◆ TASK INPUTS:
BEGIN

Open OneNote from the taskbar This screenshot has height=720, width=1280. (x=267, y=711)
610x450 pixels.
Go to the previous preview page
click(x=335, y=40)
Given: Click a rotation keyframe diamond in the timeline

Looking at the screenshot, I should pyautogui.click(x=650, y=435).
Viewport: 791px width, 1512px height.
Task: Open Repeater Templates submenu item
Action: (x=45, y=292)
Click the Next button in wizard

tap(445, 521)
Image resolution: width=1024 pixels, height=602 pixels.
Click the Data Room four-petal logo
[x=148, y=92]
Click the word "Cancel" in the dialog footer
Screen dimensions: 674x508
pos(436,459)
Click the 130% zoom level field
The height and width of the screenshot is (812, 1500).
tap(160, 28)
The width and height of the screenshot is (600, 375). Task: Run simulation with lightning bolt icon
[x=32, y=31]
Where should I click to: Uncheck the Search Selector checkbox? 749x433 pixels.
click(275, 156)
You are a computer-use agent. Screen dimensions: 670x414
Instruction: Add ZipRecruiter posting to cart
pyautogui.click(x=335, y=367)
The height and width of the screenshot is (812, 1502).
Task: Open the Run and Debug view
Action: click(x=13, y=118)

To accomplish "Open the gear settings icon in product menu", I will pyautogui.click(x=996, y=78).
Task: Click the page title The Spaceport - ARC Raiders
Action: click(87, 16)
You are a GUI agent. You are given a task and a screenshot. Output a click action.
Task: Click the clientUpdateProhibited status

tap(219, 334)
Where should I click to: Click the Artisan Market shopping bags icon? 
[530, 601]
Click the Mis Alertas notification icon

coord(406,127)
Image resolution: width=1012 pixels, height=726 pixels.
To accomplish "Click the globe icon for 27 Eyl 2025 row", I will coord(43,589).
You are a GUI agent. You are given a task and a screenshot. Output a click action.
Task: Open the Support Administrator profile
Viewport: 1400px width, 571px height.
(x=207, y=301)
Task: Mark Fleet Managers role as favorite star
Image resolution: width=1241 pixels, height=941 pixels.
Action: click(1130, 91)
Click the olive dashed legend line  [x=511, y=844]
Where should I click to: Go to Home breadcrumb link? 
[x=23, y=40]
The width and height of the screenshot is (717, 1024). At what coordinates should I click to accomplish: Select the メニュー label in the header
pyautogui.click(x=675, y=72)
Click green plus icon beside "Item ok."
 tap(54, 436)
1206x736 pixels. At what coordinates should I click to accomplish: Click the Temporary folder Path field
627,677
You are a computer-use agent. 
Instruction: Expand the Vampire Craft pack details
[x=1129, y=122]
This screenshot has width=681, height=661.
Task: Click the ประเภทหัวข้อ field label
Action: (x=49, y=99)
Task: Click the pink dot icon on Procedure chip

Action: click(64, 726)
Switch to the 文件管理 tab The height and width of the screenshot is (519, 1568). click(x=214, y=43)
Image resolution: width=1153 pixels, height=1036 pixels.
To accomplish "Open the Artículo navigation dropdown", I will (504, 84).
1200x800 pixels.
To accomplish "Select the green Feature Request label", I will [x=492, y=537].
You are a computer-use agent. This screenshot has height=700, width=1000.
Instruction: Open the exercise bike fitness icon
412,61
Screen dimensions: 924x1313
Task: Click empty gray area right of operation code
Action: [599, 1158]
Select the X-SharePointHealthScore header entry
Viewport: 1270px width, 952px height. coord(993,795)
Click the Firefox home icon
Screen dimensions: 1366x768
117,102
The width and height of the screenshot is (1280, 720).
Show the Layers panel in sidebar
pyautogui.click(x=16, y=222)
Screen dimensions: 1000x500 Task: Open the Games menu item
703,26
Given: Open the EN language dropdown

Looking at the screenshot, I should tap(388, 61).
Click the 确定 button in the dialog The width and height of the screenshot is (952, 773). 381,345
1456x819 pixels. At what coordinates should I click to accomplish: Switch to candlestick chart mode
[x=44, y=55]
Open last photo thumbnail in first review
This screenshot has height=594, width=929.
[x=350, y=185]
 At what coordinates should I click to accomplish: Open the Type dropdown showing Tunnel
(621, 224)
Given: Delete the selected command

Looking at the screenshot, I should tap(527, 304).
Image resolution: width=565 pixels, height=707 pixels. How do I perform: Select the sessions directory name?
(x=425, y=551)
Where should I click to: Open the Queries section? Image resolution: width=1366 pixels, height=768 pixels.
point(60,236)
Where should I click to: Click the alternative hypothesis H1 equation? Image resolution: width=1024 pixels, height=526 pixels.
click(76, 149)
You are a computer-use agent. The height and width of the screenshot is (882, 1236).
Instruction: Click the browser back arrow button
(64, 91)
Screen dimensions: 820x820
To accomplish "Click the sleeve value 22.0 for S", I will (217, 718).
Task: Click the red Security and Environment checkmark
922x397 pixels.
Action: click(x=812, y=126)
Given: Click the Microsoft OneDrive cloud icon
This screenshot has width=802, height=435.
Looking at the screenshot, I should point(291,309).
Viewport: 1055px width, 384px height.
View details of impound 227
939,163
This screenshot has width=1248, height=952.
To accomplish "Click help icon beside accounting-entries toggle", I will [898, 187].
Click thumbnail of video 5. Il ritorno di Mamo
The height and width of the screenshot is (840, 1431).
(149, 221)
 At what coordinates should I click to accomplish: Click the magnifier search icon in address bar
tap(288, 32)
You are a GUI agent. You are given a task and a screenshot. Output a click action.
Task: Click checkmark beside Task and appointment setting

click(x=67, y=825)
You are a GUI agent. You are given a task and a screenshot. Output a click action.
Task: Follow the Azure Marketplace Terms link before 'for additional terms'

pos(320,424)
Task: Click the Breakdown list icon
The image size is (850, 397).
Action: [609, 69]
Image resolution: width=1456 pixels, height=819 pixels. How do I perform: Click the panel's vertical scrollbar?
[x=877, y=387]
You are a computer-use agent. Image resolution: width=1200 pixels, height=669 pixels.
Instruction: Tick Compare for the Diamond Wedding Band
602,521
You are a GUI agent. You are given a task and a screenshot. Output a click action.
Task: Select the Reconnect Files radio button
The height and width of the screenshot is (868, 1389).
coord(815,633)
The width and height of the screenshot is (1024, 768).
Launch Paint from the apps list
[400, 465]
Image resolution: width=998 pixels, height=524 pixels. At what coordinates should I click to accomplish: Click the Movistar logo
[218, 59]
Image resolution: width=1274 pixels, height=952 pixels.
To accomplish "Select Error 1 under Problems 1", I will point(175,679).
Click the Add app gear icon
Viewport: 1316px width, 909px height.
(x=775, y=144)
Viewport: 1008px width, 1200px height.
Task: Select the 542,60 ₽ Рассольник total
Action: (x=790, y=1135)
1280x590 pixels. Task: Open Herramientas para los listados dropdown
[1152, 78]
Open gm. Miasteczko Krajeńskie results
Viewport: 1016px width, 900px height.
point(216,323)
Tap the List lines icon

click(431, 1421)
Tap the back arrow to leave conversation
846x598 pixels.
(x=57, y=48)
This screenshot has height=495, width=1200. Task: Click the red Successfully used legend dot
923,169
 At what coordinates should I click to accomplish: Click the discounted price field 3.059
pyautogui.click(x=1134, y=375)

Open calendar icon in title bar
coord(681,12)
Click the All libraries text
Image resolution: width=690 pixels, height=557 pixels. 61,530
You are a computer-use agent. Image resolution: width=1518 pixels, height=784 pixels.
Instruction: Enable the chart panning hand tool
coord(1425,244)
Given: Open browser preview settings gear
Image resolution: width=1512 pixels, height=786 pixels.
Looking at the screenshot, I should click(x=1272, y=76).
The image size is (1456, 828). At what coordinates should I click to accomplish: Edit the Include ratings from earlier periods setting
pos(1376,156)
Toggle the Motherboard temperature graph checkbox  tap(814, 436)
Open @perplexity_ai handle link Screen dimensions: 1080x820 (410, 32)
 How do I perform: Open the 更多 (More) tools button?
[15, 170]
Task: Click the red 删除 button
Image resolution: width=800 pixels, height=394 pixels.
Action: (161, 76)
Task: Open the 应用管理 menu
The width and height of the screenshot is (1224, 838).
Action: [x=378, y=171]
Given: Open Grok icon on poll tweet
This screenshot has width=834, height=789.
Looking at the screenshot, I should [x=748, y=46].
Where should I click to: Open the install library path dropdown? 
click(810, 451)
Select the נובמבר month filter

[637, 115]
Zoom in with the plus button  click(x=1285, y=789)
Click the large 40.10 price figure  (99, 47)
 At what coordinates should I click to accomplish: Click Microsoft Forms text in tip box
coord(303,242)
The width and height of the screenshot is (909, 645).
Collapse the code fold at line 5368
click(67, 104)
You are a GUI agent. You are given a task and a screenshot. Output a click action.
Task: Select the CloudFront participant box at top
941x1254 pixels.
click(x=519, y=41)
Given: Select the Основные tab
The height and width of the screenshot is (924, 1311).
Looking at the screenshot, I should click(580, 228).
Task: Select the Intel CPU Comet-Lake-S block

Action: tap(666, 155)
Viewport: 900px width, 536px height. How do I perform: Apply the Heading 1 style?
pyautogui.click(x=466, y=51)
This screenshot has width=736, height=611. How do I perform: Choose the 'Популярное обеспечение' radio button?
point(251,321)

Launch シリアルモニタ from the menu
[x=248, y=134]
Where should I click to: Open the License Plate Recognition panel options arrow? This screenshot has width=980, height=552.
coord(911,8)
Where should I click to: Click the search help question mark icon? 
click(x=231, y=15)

END

◆ EXERCISE PROMPT:
Find each line in the records that contains the string "chart". Copy every such line in full.

◆ REPLY:
1456x819 pixels. At what coordinates should I click to accomplish: Switch to candlestick chart mode
Instruction: Enable the chart panning hand tool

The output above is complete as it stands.